How to Write the Financial Appeal Letter

For merit scholarships, wouldn’t it be better to have a conversation with the admission counselor and/or financial aid counselor before sending any letter to see what that conversation could turn up…especially with a good merit offer from another college in hand?

Are we better off emailing or calling? (Our Guidance Counselor said to call…)

There is no “right” answer to this. Do whatever you and your student feel most comfortable with.

We’ve seen families handle appeals both ways (phone calls vs emailing) and both have been successful.

Should appeal letters be from the student or parent?

We’ve found it’s most effective if appeal letters (emails, actually) come from the student.

Parents can and should help their students draft the email, but students should try to handle as much of the process as possible.

If a student chooses to call the college (whether admissions or financial aid), it’s best if the student initiates the conversation with parents participating as well.

Do you put in the yearly amount offered or the full amount of the scholarship?

When comparing merit scholarship offers calculate what percent of the tuition and room & board the scholarship amount represents.

For example:

School A Merit Scholarship = $15,000

School A Tuition, Room & Board = $65,000

Merit Scholarship % = 23%

School B Merit Scholarship = $10,000

School A Tuition, Room & Board = $35,000

Merit Scholarship % = 29%

When sharing the details of another merit scholarship it’s important to share what percent of the tuition and room & board the scholarship represents, in addition to the dollar amount. You can stick with just sharing what the yearly amount is and don’t need to provide the full four-year amount.

Do we share a copy of the merit scholarship letter we got from the other college, and disclose exactly what has been offered, or do we keep that close to the vest?

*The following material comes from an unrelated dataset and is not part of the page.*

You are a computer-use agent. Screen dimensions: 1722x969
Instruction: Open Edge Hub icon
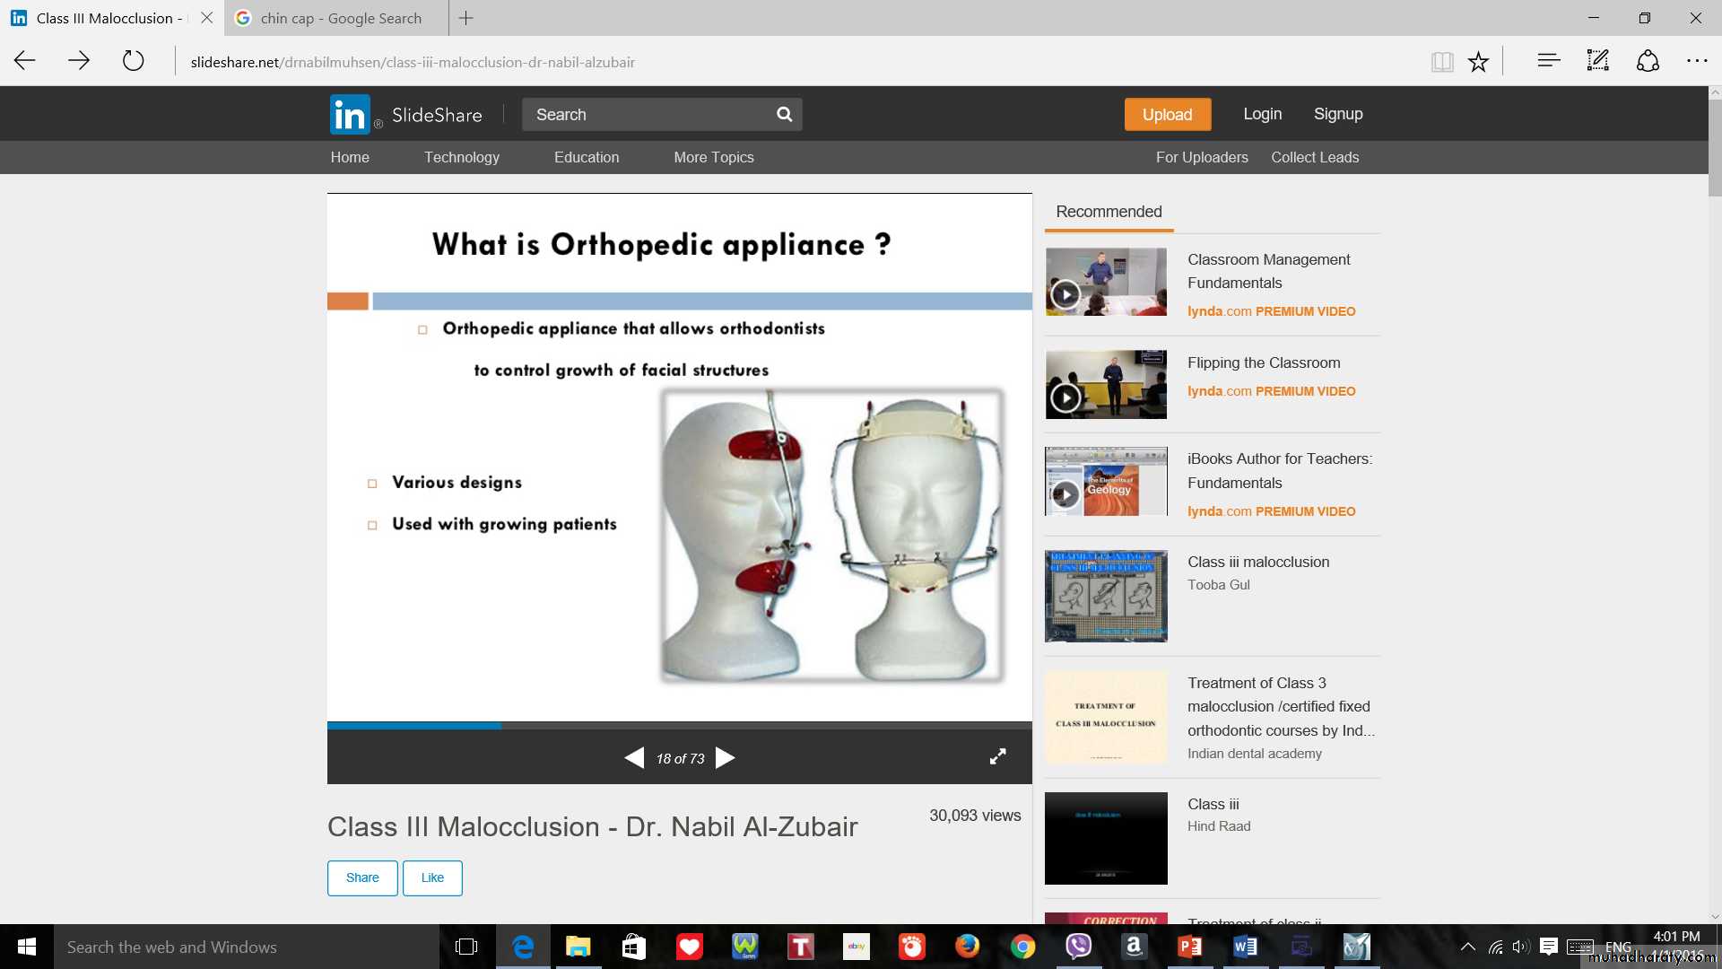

There’s no need to share the letter from a different school, but you can disclose the exact amount your student was offered. It’s also good to be specific and ask for a reasonable amount of additional funds that will make it likely that your student will choose the school and attend.

Is it worth appealing a financial aid offer from an Ivy League school by sharing a full ride scholarship from a flagship state school?

No – Ivy and other generous schools that meet 100% of demonstrated need do not offer merit scholarships and do not match merit scholarships offered by other schools.

Elite schools will usually match another elite school’s need-based aid, if their offer was lower.

Miscellaneous Questions

Does deferral mean that the student is ineligible for the merit scholarship?

If your student is deferred it just means they were not accepted during the early admissions process and their application will be reviewed again during the regular decision phase.

Your student can still receive merit scholarships if they are accepted during regular decision.

I have a student in college who has award money already in place, but his sibling is making things extra tight. Should we consider appealing for the student who is already in attendance at a college?

If your financial situation has changed while your student is already enrolled at a college, you should appeal to financial aid outlining and documenting why and how things have changed.

If our student has auditioned and is being considered for a music scholarship, and already has academic merit offers, can we appeal the academic offer now or is that a bad idea?

It’s probably best to wait to know all the scholarships your student is being offered from the school before appealing.